# Extract and save Ethereum raw transactions

In [1]:
import os
import json
import requests
import datetime as dt

from web3 import Web3
import pandas as pd

In [2]:
PATH = '../data/raw/'

### Alchemy as the remote node provider

In [3]:
ALCHEMY_KEY = os.environ.get('KEY')
w3 = Web3(Web3.HTTPProvider('https://eth-mainnet.alchemyapi.io/v2/'+ALCHEMY_KEY))

url = 'https://eth-mainnet.alchemyapi.io/v2/'+ALCHEMY_KEY

In [5]:
# latest_block_int = w3.eth.blockNumber
# up_to_block_int = latest_block_int - 5

In [5]:
def extract_first_hist_txns(no_of_blocks, up_to_block_int):
    block_num_request_data = {"jsonrpc": "2.0","id": 0,"method": "eth_getBlockByNumber","params":[hex(up_to_block_int - 1),True]}
    block_json = requests.post(url, json=block_num_request_data).json()
    block_details_list = block_json['result']['transactions']

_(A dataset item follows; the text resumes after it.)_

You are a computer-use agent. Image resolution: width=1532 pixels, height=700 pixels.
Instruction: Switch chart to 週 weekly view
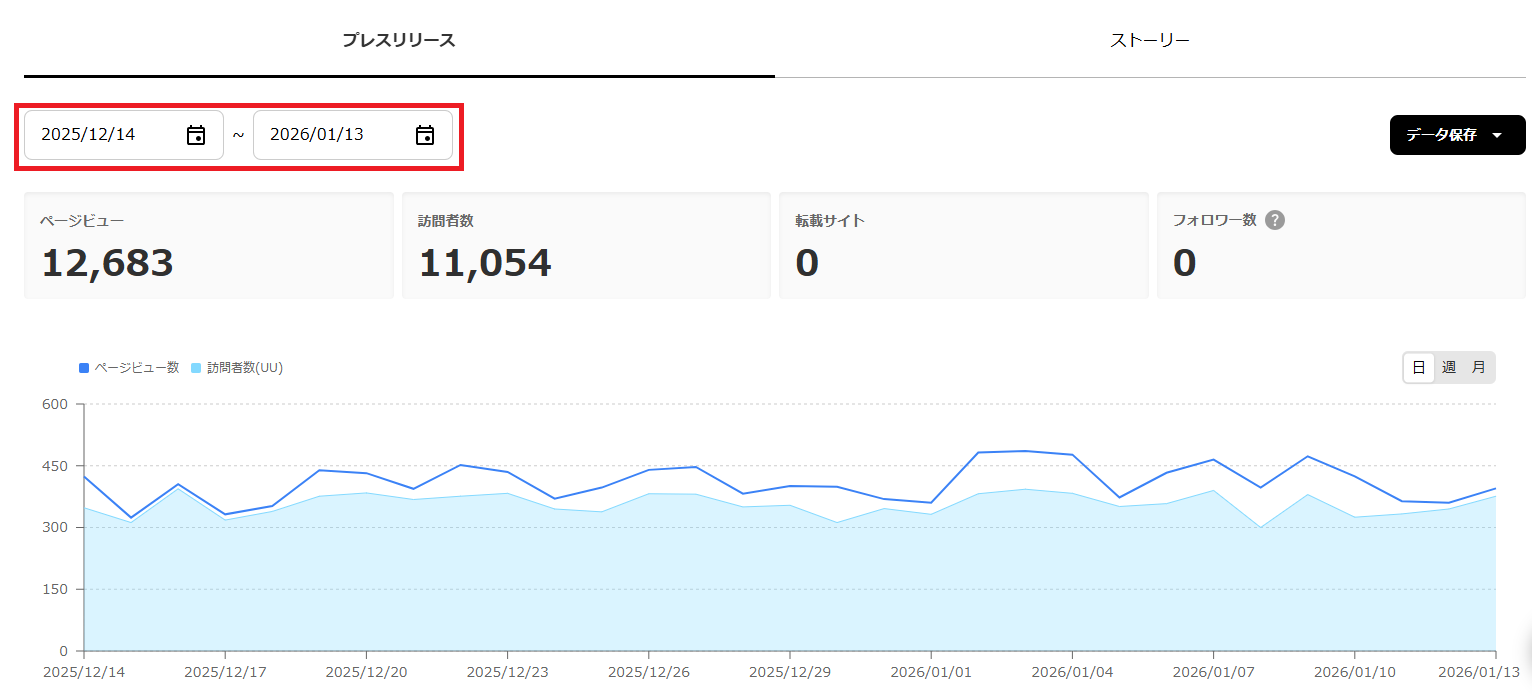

    # Create lists with the values from the first block
    block_numbers_list = [int(block_json['result']['number'],16)]
    block_transactions_list = [len(block_json['result']['transactions'])]
    block_datetime = dt.datetime.fromtimestamp(int(block_json['result']['timestamp'],16))
    block_datetime_list = [block_datetime.strftime('%Y-%m-%d %H:%M:%S')]

        # While loop
    block_int = up_to_block_int - 1
    while block_int > up_to_block_int - no_of_blocks:
        block_int -= 1
        block_num_request_data = {"jsonrpc": "2.0","id": 0,"method": "eth_getBlockByNumber","params":[hex(block_int),True]}
        block_json = requests.post(url, json=block_num_request_data).json()

        # Get the block number from the first transaction in the block and add to a list
        block_numbers_list.append(int(block_json['result']['number'],16))

        # Get the number of transactions each block and add to a list
        block_transactions_list.append(len(block_json['result']['transactions']))

        # Get the timestamp of each block and add to a list
        block_timestamp = dt.datetime.fromtimestamp(int(block_json['result']['timestamp'],16))
        block_datetime = block_timestamp.strftime('%Y-%m-%d %H:%M:%S')
        block_datetime_list.append(block_datetime)

        # Get transaction details of each block and add to a list
        block_details_list.extend(block_json['result']['transactions'])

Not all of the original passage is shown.